A violeira diz que o instrumento oferece muitas possibilidades além do imaginário rural. “Temos uma viola caipira muito forte, que leva para o aspecto mais regional, da roça. Temos também a corrente de instrumentistas que a levam por outros caminhos. Há preconceito, tem gente que acha que viola só serve para tocar um tipo de música, como se não fosse um instrumento universal. Mas ela é universal”, argumenta.

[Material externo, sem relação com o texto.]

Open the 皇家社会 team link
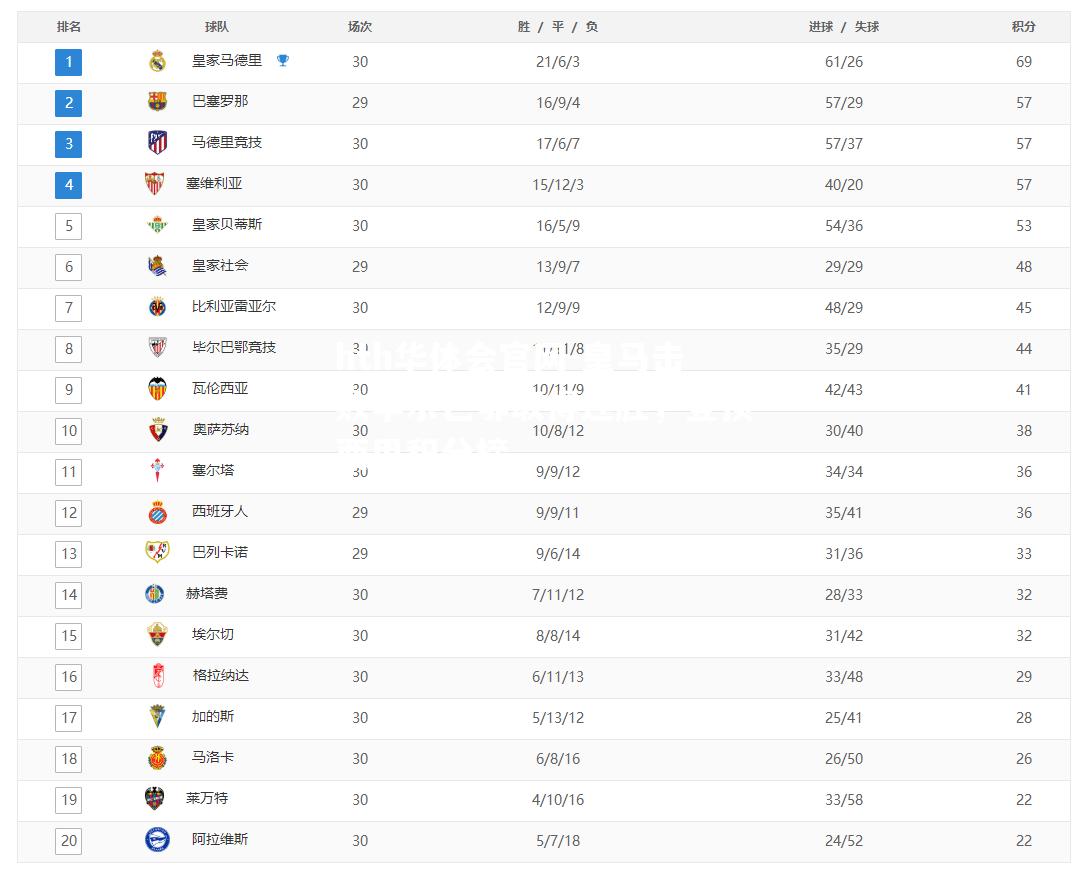This screenshot has width=1089, height=872. click(220, 265)
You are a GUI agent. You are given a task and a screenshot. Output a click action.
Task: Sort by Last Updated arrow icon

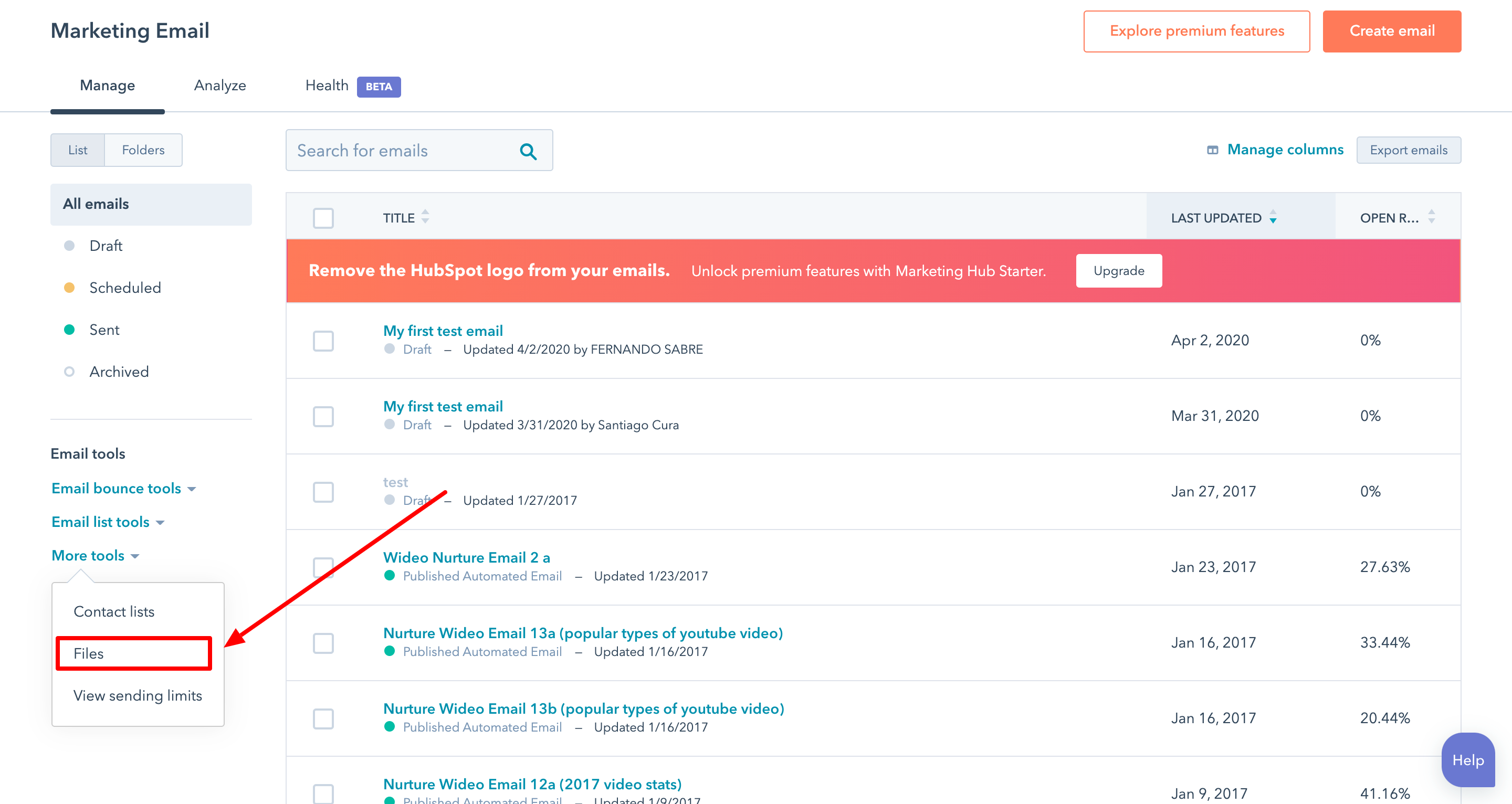point(1273,218)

Prova disso, afirma Letícia, estará na reunião de amanhã, que terá como convidada a Orquestra Oficina de Estudo Viola de Betim. “Cada um ali tem uma particularidade. Vamos ter a viola tradicional, regional. A orquestra trabalha a de raiz, do Tião Carreiro. E vou com a viola mais moderna para tocar um choro e uma música minha, mais autoral”, conclui Letícia.

VIOLAS DE MINAS
Quinta-feira (14), às 19h. Memorial Minas Gerais Vale. Praça da Liberdade, 640, Funcionários. Com Chico Lobo, Pereira da Viola, Wilson Dias, Letícia Leal e Orquestra Oficina de Estudo Viola de Betim. Às 16h, será realizada reunião em que a viola será declarada patrimônio cultural de MG. Entrada franca. Informações: (31) 3235-2800.